J’ai retrouvé dans mes notes le descriptif d’un « yoga » druidique, ressemblant en fait peut être plus à du taï chi Chuan, que pratique le Groupe Druidique des Gaules
http://groupedruidiquedesgaules.chez-alice.fr/

… Cela s’appelle « le Bosquet au bord de la Rivière »:

Chaque posture (forestière) doit être menée à fond pour sentir les
limites des éléments du corps. Ces positions, copiées sur la nature de
notre pays, permettent un captage des énergies bénéfiques qui nous
entourent.

La première posture est celle du Sapin (Sapos en gaulois). Comme
ses branches, les bras légèrement relevés vont naturellement tirer sur
les épaules vers la terre. La tête monte vers le ciel, le bassin est
basculé pour avoir le tronc bien vertical. Les pieds sont les racines
qui s’enfoncent dans le sol.

Pour le Pin (Padis) ou 2eme posture : même position avec les bras
horizontaux qui tirent en opposition , mains relevées comme les pommes
de pin.

Passons à l’If (Eburos) en tendant les bras devant soi,
légèrement divergents, mains tournées vers le sol, au dessus du niveau
des épaules.

Enfin le Chêne Sessile (Cassanos) va permettre d’ouvrir au
maximum ses bras vers le ciel, paumes des mains regardant le soleil.

Pour le Peuplier (Elto), toujours colonne vertébrale bien
verticale, monter par l’intérieur les bras verticalement, paumes des
mains se regardant. Les mains montent, montent encore.Les pieds
rentrent dans la terre. On est comme le fil à plomb des bâtisseurs, on
s’étire au maximum.

Pour le Hêtre (Bagos) faire comme pour le Chêne mais tourner les mains vers le sol.

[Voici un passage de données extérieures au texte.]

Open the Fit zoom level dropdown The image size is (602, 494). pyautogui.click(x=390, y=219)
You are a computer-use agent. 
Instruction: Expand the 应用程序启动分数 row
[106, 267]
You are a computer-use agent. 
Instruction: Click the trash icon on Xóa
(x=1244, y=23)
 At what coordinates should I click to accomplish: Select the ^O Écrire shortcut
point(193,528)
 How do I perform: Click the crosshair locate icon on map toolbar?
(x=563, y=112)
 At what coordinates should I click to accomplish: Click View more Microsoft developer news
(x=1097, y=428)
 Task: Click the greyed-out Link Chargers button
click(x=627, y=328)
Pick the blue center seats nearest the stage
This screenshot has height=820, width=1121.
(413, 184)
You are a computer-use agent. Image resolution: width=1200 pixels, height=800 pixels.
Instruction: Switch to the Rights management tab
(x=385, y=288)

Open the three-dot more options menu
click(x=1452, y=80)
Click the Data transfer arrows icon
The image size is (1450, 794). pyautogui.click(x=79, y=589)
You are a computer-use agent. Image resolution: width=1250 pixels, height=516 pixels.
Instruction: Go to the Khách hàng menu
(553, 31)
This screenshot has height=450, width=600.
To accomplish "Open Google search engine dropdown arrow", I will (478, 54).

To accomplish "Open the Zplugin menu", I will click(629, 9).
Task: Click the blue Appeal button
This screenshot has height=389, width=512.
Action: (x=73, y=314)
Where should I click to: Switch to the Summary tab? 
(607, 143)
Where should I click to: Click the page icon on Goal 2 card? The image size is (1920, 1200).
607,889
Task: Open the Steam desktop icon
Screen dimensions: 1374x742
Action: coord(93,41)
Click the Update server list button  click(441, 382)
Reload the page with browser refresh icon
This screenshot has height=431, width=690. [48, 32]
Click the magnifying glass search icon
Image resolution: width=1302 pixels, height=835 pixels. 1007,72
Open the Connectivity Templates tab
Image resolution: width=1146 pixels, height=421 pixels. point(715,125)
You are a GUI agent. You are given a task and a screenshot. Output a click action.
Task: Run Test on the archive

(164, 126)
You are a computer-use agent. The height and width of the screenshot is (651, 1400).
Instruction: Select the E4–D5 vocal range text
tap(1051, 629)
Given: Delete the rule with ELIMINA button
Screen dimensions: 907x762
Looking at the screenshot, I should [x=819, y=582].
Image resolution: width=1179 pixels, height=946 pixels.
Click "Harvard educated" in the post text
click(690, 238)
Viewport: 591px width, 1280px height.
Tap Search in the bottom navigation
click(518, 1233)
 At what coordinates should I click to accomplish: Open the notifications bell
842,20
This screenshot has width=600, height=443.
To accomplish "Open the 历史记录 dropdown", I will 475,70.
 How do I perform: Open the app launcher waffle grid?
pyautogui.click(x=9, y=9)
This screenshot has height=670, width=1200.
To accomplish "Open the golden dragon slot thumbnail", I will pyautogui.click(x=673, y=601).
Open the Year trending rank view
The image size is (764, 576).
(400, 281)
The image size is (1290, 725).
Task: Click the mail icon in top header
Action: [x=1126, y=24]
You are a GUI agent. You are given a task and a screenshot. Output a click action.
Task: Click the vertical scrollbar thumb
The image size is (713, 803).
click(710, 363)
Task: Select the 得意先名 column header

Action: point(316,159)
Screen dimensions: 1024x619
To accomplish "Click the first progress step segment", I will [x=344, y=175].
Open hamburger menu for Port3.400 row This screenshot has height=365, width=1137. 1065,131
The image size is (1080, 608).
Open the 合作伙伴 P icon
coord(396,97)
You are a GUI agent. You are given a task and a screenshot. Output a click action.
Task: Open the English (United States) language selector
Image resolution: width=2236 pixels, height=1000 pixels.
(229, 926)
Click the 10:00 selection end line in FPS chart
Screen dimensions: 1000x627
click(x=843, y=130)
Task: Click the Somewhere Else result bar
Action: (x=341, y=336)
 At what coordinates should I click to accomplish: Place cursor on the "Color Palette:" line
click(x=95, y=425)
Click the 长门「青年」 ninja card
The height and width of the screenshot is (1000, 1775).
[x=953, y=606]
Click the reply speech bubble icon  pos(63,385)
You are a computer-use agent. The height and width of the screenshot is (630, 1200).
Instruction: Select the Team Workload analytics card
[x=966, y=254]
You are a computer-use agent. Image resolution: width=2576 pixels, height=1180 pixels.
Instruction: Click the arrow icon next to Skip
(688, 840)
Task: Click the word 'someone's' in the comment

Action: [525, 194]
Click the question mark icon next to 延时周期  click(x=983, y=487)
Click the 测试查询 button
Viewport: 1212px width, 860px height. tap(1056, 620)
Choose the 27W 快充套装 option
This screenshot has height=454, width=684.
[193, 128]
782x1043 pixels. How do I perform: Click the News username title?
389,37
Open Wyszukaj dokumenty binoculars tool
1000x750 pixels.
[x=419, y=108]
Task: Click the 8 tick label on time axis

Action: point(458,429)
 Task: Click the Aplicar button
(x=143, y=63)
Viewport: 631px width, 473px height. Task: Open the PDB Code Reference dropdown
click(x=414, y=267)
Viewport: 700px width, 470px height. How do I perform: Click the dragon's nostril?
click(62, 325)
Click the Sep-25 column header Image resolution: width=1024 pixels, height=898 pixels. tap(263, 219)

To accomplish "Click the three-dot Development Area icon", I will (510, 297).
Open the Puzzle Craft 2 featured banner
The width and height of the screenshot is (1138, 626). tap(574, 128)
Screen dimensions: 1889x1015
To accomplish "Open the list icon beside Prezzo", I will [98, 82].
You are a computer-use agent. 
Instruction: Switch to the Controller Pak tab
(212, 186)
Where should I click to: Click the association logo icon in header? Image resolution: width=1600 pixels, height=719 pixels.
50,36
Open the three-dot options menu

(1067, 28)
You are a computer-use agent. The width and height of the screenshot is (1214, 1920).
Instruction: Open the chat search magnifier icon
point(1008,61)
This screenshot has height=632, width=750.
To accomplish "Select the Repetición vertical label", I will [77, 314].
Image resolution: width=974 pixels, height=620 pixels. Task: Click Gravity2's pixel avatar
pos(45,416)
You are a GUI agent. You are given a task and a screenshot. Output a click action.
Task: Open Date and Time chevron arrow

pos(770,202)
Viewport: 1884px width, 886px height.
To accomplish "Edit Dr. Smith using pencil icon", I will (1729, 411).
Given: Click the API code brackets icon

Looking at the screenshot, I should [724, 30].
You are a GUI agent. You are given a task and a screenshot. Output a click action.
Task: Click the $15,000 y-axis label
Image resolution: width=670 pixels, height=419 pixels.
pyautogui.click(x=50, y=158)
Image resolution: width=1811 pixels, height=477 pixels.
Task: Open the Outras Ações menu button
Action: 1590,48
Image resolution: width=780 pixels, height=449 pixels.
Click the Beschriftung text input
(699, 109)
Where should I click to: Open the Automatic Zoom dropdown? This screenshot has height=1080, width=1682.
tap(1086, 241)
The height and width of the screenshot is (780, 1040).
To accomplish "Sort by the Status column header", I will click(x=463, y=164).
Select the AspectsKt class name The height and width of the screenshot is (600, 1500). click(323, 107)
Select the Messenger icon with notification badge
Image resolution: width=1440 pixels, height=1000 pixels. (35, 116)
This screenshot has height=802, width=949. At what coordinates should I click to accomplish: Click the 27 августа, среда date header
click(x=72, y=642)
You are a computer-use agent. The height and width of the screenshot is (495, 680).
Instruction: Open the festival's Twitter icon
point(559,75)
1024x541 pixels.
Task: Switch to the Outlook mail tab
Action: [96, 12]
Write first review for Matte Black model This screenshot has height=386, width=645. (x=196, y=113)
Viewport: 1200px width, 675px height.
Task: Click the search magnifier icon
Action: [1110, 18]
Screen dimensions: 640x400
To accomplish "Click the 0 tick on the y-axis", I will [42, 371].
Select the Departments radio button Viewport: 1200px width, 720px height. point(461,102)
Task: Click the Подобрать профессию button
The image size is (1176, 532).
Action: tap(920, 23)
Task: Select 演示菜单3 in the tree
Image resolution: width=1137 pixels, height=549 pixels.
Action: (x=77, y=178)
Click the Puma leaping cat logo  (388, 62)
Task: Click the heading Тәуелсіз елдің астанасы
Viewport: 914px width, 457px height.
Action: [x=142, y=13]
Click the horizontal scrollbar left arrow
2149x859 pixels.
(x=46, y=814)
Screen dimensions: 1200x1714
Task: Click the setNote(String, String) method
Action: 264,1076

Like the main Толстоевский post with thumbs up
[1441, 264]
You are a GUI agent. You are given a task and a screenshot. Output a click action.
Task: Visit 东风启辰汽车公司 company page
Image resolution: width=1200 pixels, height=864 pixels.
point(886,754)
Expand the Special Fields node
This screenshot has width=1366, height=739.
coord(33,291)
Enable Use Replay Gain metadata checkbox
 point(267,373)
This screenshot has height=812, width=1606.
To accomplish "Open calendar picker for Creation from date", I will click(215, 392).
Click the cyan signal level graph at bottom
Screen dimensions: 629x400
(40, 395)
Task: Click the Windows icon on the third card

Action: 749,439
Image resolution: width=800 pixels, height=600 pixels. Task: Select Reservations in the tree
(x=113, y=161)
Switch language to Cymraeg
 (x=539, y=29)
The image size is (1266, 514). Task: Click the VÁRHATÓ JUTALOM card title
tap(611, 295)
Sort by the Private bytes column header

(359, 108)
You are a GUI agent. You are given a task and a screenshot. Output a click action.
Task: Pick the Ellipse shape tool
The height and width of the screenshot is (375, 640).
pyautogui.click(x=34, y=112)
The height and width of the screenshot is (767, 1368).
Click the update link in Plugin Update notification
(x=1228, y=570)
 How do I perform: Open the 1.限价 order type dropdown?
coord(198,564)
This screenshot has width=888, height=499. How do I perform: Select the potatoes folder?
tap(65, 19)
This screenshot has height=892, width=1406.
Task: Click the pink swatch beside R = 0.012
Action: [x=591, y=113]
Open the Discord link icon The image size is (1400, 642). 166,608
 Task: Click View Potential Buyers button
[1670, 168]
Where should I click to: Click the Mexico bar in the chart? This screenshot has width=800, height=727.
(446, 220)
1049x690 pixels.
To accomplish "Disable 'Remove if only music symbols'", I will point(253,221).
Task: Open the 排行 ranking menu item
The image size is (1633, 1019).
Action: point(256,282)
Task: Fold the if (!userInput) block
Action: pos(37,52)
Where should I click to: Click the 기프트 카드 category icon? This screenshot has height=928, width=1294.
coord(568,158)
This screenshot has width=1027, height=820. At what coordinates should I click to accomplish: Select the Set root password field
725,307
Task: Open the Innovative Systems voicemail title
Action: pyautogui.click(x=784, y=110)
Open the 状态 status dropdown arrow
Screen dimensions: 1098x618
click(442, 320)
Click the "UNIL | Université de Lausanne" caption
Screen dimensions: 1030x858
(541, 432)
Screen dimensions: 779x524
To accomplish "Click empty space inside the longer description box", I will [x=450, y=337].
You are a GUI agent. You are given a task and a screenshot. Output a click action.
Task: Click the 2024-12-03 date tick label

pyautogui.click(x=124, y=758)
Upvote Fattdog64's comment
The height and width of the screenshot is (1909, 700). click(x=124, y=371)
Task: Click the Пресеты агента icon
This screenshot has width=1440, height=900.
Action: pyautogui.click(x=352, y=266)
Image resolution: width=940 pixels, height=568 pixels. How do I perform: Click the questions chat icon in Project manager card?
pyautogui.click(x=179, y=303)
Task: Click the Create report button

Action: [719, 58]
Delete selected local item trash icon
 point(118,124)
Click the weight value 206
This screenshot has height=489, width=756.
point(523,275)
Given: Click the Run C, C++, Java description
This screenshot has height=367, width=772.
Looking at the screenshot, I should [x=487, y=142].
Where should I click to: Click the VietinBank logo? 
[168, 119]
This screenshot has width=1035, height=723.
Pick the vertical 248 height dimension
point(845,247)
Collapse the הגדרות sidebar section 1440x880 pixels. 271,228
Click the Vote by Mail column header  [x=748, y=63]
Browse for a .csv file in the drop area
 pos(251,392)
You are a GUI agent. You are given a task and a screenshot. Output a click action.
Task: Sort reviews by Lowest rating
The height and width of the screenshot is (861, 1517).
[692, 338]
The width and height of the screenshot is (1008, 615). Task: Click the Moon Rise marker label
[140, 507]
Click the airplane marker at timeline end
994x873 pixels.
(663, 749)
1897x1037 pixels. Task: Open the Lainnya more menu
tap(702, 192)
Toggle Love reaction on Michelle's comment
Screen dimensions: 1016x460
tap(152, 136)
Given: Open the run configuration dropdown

La rivière cache dans le courant de l’onde claire une plante
extaordinaire, l’algue (Gweman). Comme elle, élever ses bras au dessus
de la tête et faire onduler tout le corps en grande souplesse, sans
résistance. Toutes les articulations doivent tourner dans tous les sens
: cheville, genoux, bassin, épaules, coudes, poignets, etc.

Pour terminer dans la souplesse, revenons dans les sous bois avec
la Ronce (Drepso). Elever ses bras en tirant fort dessus, puis basculer
lentement en avant tout en continuant l’extension. Comme la ronce
flexible on se courbe sans plier les jambes, jusqu’à venir toucher la
terre pour marcotter. Remonter lentement en position droite.